Data for processing:
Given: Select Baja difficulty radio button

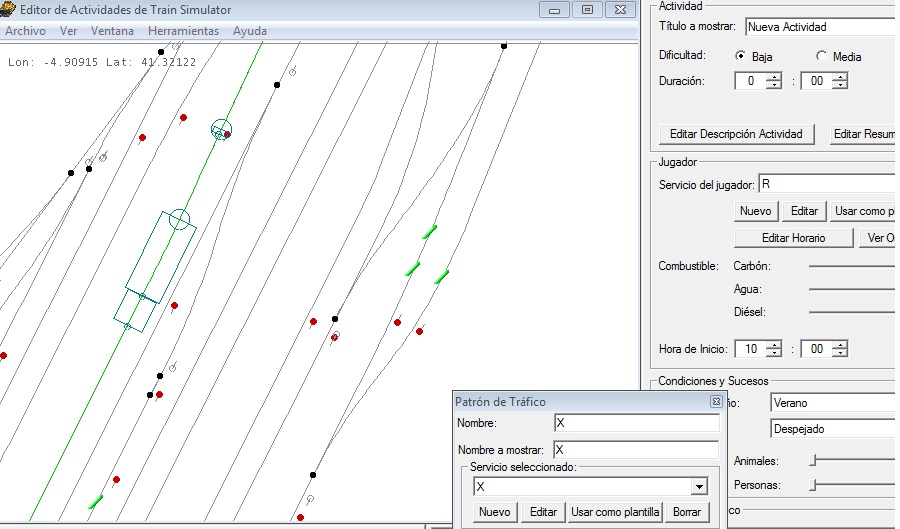Looking at the screenshot, I should click(741, 56).
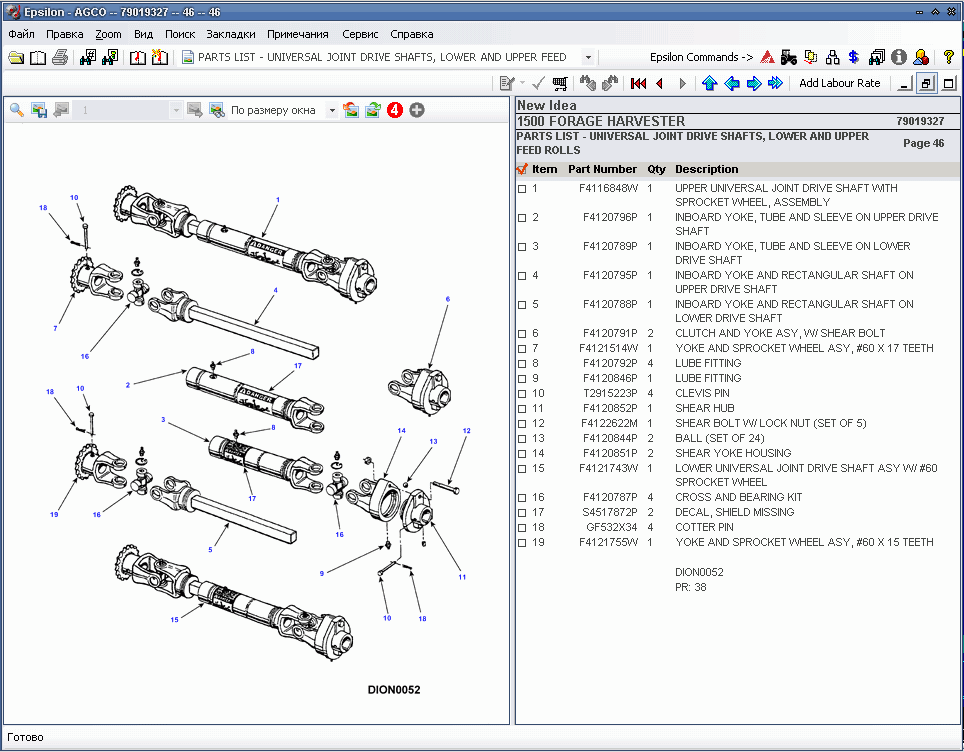Click the red numbered annotation icon on image toolbar
This screenshot has height=752, width=964.
(394, 110)
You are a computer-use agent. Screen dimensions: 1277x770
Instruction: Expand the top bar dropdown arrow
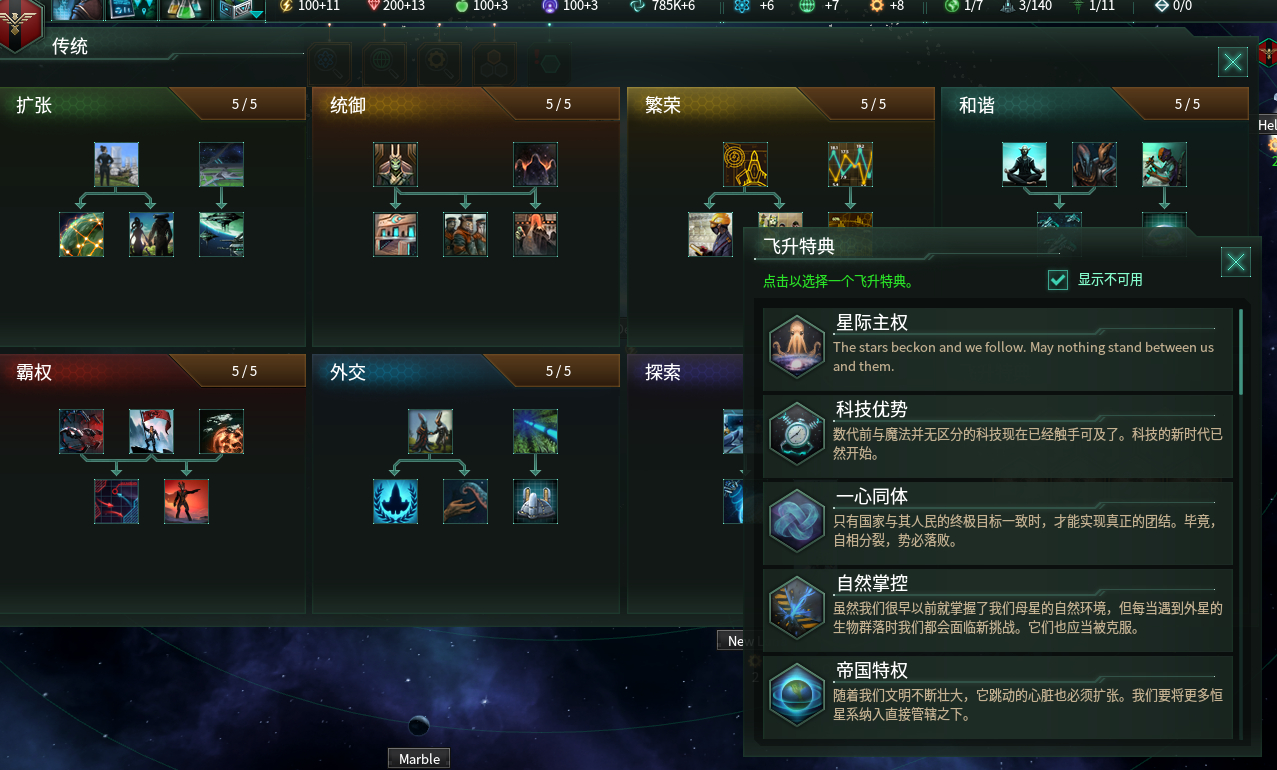coord(257,14)
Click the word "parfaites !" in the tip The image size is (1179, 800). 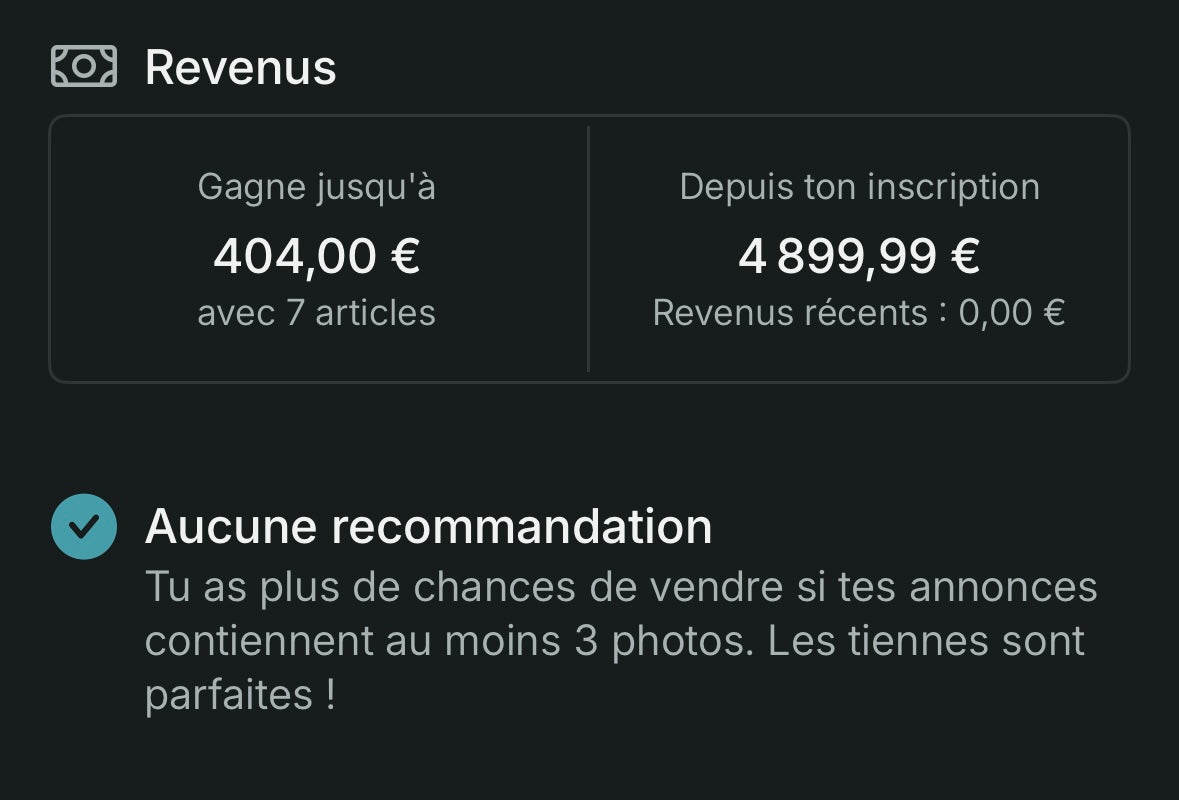[x=240, y=695]
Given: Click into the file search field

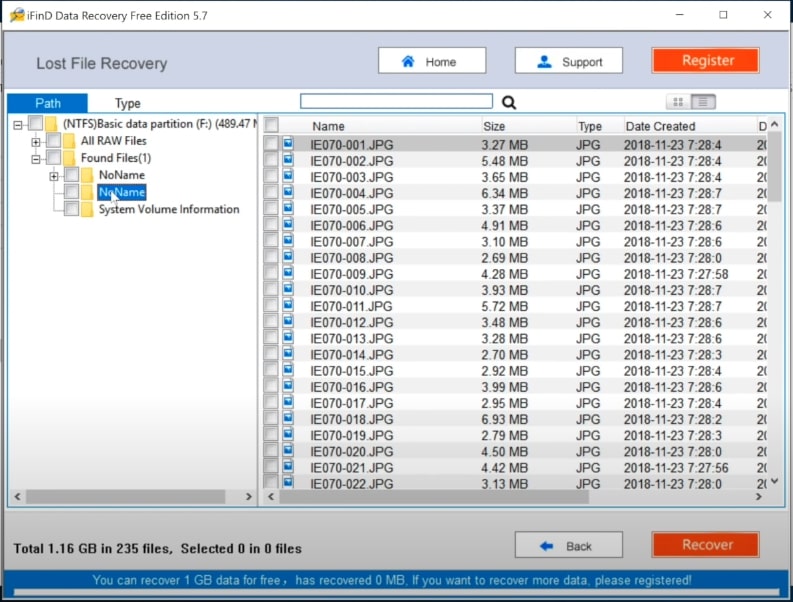Looking at the screenshot, I should [396, 101].
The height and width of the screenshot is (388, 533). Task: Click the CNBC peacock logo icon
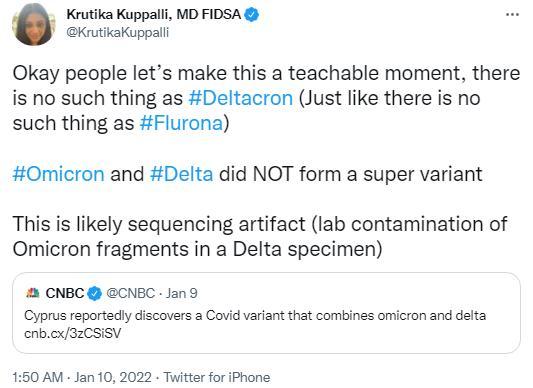33,293
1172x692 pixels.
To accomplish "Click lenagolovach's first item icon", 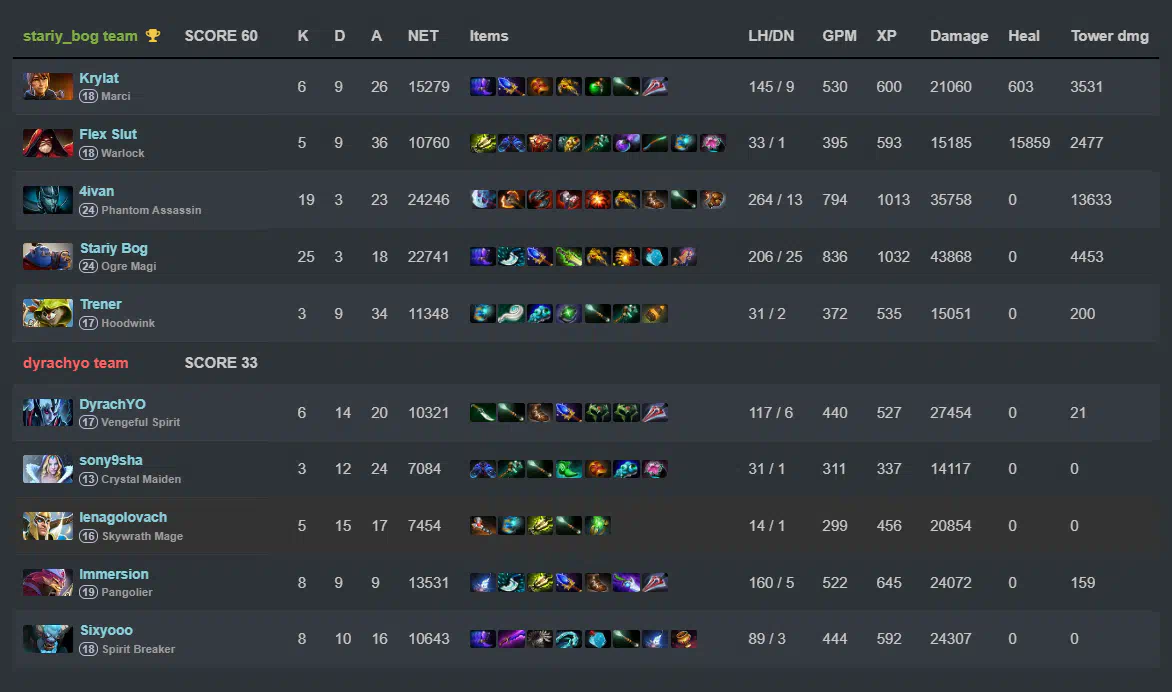I will pyautogui.click(x=483, y=525).
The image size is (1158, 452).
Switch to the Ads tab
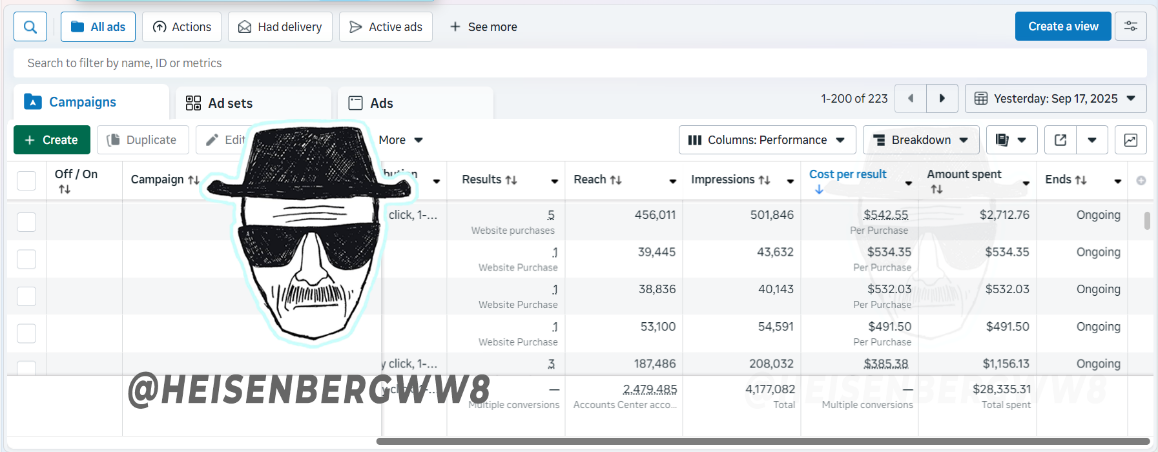415,103
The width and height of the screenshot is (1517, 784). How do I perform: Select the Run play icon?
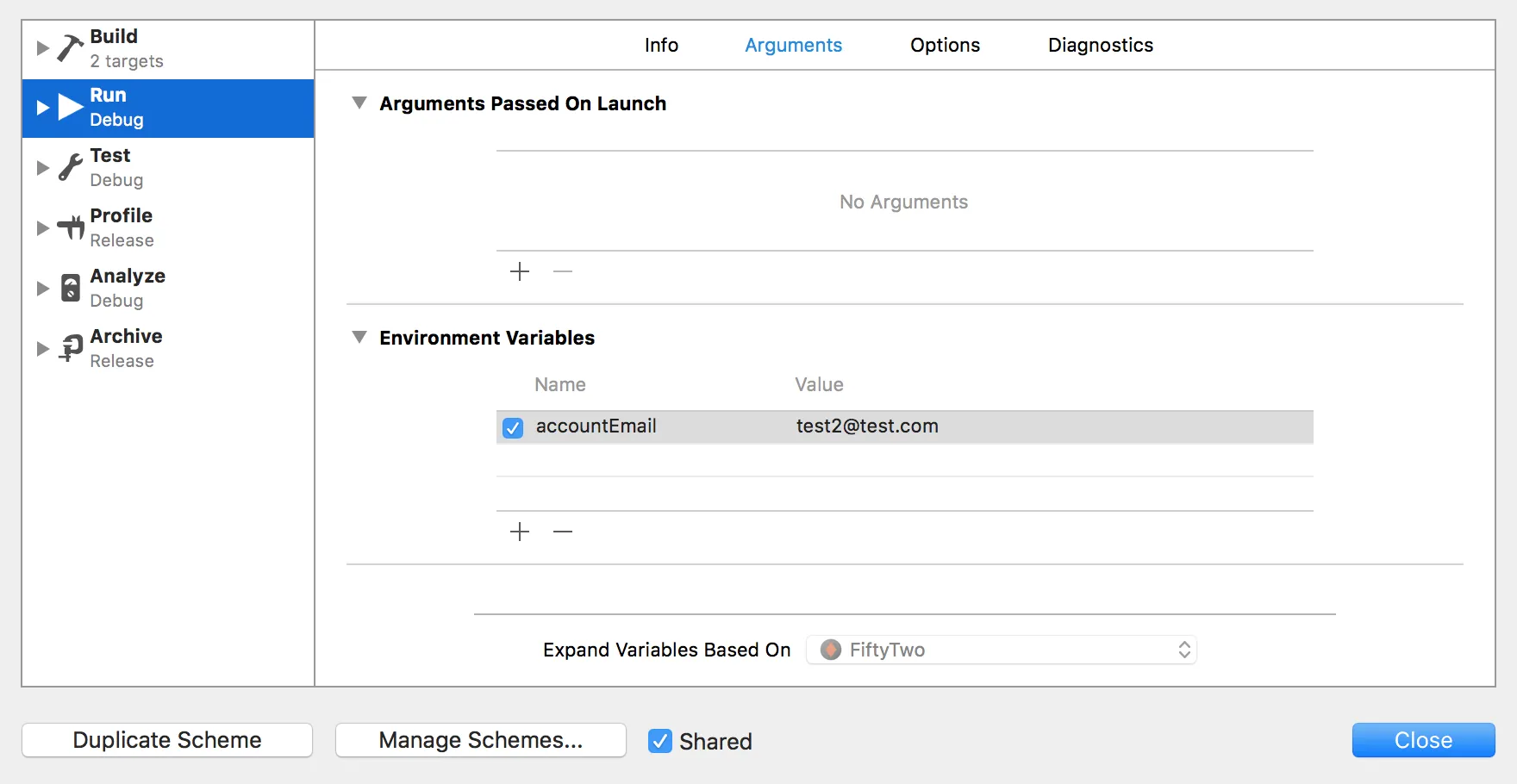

Problem description:
Copy exactly the lines running from the line with "The image size is (1158, 452)." to the final line of the listing, keeping both ends and dropping any picture.

Result of the task:
The image size is (1158, 452).
Switch to the Ads tab
415,103
The width and height of the screenshot is (1517, 784). How do I perform: Select the Run play icon?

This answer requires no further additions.